According to Nature, in Heart of Darkness: Unraveling the Mysteries of the Invisible Universe (Princeton 2013), Princeton University astrophysical sciences professor Jeremiah Ostriker and science historian Simon Mitton “seamlessly blend historical narrative with lucid scientific explication, from the deeps of classical time to the data-fuelled hyperdrive of the past 50 years.” Kirkus Reviews describes how “with infectious enthusiasm, diagrams and even a little high schoolmath, the authors deliver the available answers along with the increasing confusion. A fine introduction to cosmology but rich enough to inform readers familiar with introductions.”

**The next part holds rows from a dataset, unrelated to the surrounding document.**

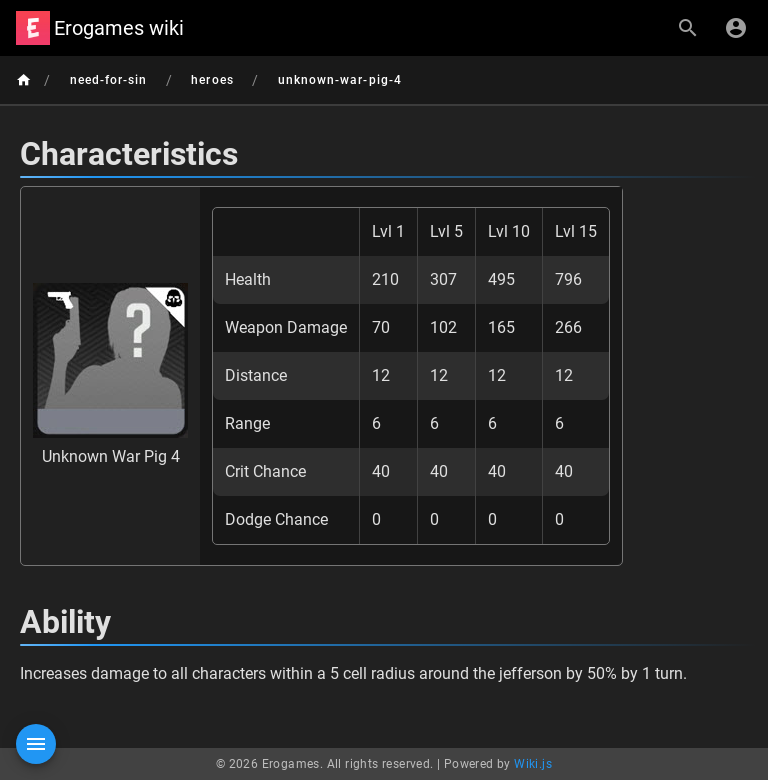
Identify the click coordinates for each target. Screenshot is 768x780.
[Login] (736, 28)
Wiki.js (533, 764)
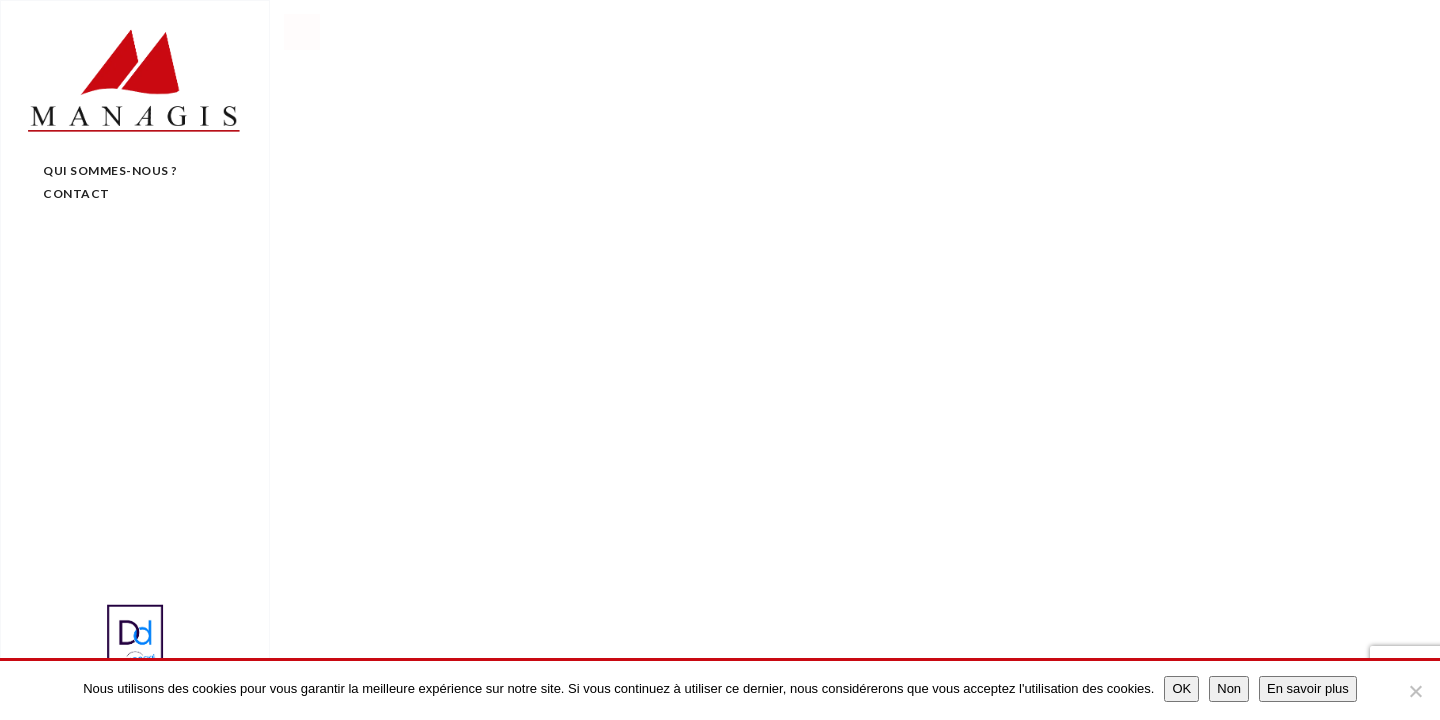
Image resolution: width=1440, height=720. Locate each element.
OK (1181, 688)
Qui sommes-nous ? (110, 170)
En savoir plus (1308, 688)
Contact (76, 193)
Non (1229, 688)
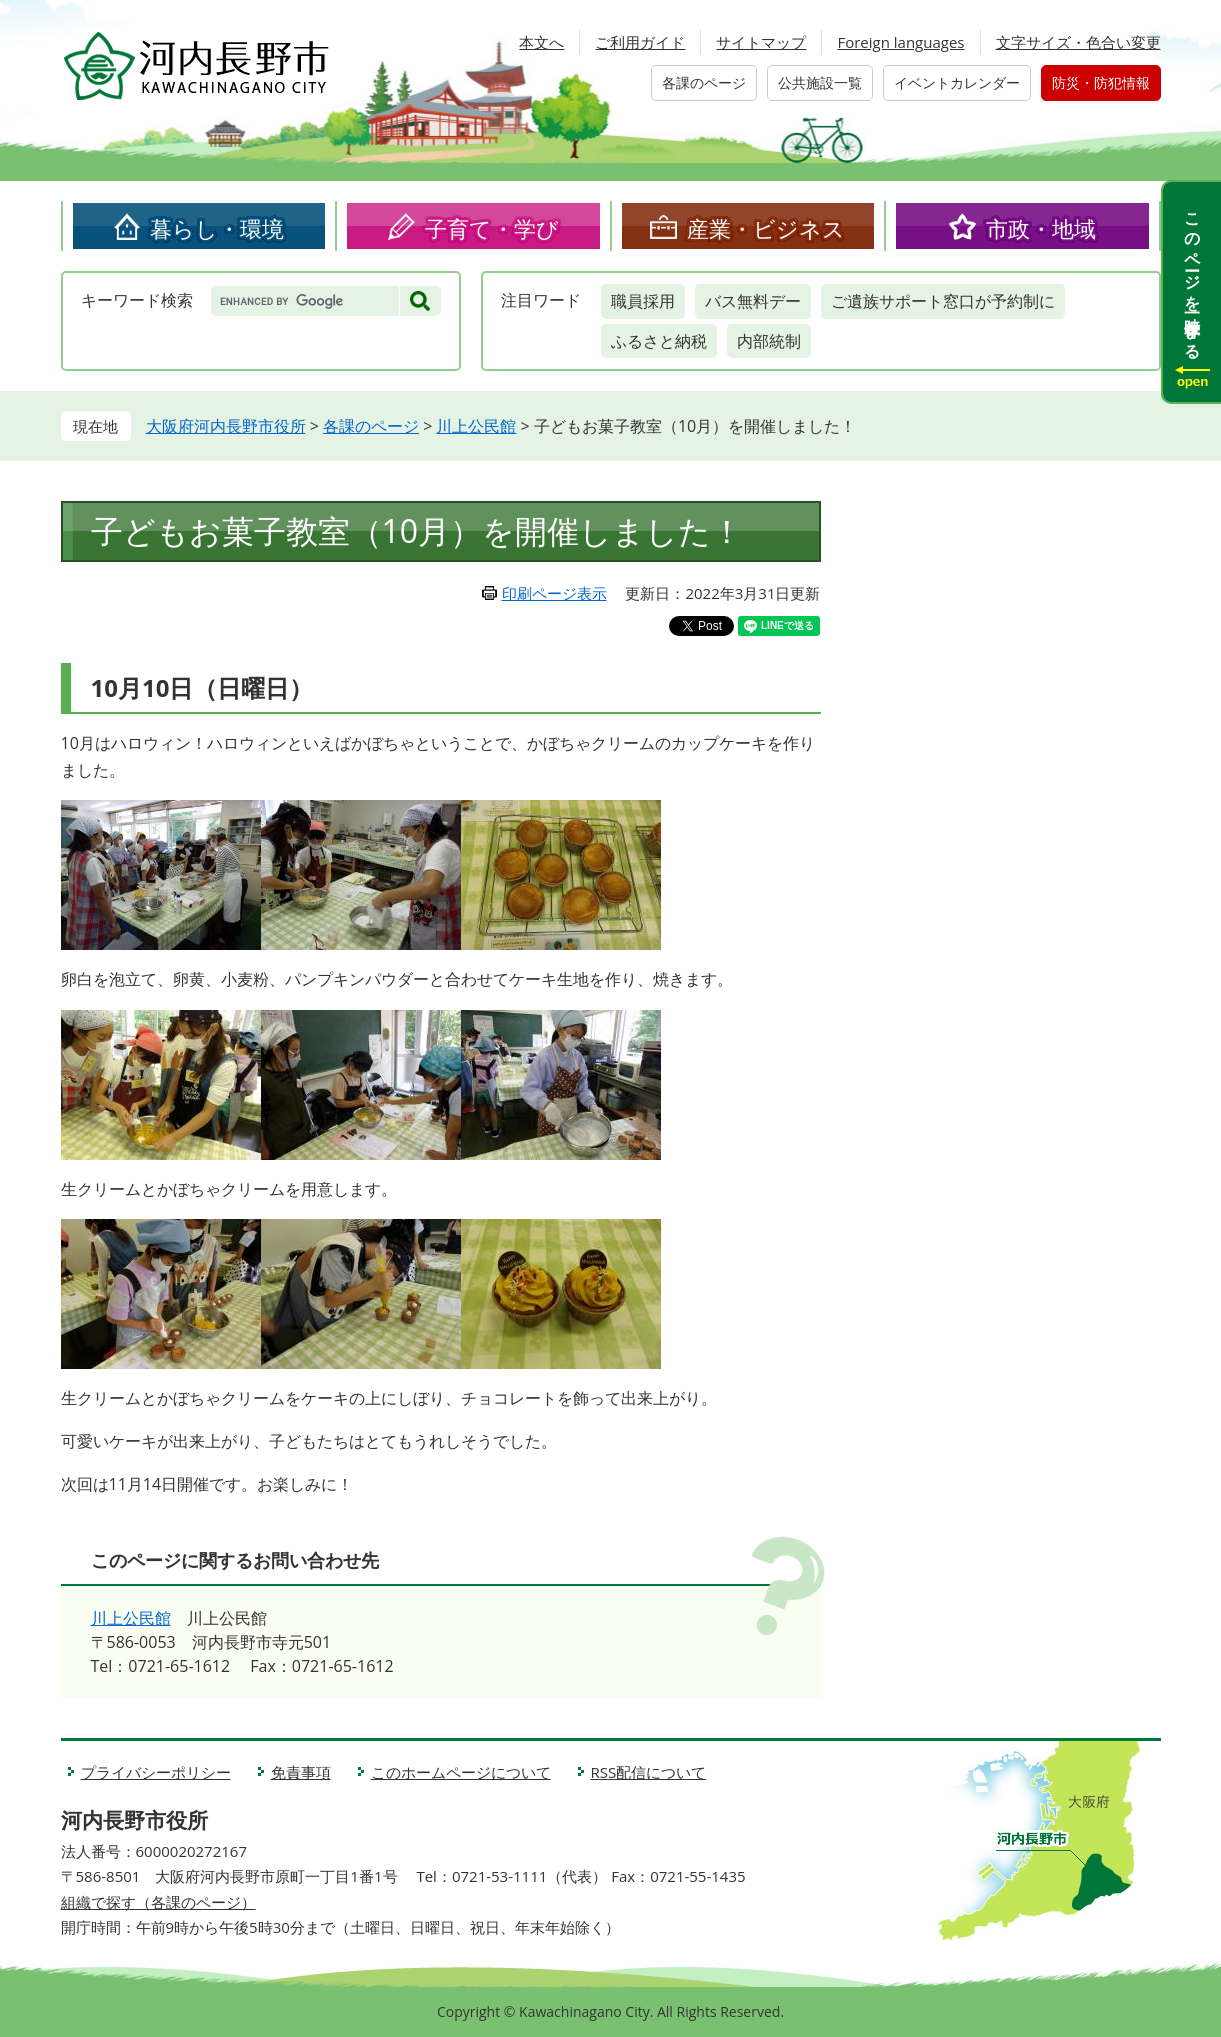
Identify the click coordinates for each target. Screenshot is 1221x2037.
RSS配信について (649, 1772)
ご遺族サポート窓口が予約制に (943, 301)
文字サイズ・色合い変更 (1078, 42)
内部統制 (769, 341)
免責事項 (301, 1772)
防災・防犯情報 (1101, 82)
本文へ (541, 42)
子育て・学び (492, 228)
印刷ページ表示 (554, 593)
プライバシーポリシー (156, 1772)
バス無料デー (753, 301)
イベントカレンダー (957, 82)
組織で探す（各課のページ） (158, 1902)
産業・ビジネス (766, 228)
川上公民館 (476, 426)
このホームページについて (461, 1772)
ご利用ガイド (640, 42)
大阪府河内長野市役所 (226, 426)
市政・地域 (1041, 228)
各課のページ (704, 82)
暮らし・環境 (217, 228)
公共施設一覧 (820, 82)
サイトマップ (761, 42)
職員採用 (643, 301)
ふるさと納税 (659, 341)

Robert Wuthnow’s new book Small- Town America: Finding Community, Shaping the Future (Princeton $35) is about factory workers, shop owners, retirees, teachers, clergy, and mayors—residents who show neighborliness in small ways, but who also worry about everything from school closings and their children’s futures to the ups and downs of the local economy. Drawing on more than 700 interviews in hundreds of towns across America and three decades of census data, Wuthnow, a professor of Social Sciences at Princeton, shows the fragility of community in small towns. Topics covered include the symbols and rituals of small-town life, the roles of formal and informal leaders, the social role of religious congregations, the perception of moral and economic decline, and the ways residents in small towns make sense of their own lives. Wuthnow also tackles issues such as class and race, abortion, homosexuality, and substance abuse. His other books include Red State Religion: Faith and Politics in America’s Heartland and Remaking the Heartland: Middle America since the 1950s (both Princeton).
Some other interesting new titles from Princeton University Press are Italo Calvino, Letters 1941-1985, selected with an introduction by Michael Wood; The Muslim Brotherhood: Evolution of an Islamist Movement by Carrie Rosefsky Wickham; and Shaping Jazz: Cities, Labels, and the Global Emergence of an Art Form by Damon J. Phillips. Jill Lepore’s The Story of America: Essays and Origins (Princeton 2012) has been shortlisted for the PEN/Diamonstein- Spielvogel Award for the Art of the Essay.